--- Provided entries ---

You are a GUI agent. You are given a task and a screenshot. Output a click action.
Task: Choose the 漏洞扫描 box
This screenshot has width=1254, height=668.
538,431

---
--- Provided entries ---

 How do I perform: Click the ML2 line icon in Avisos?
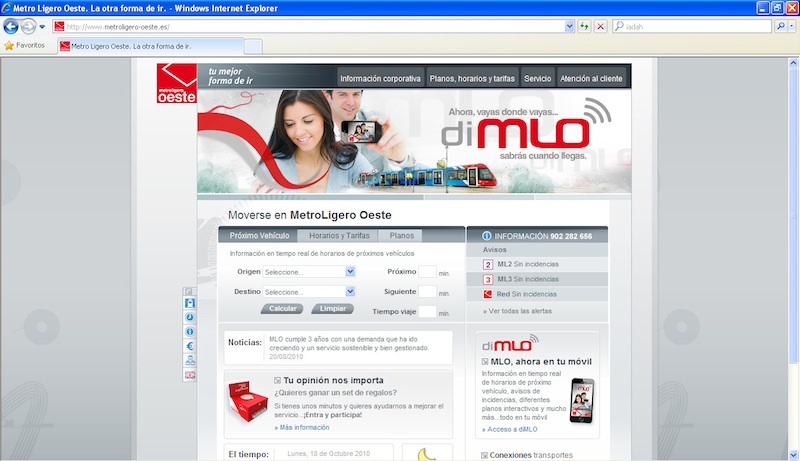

---

- Task objective: Extract every line from the items above that contains the string "screenshot", copying each such line in full. Treat uppercase and lowercase letters as different.

- Completed task:
You are a GUI agent. You are given a task and a screenshot. Output a click action.
This screenshot has width=1254, height=668.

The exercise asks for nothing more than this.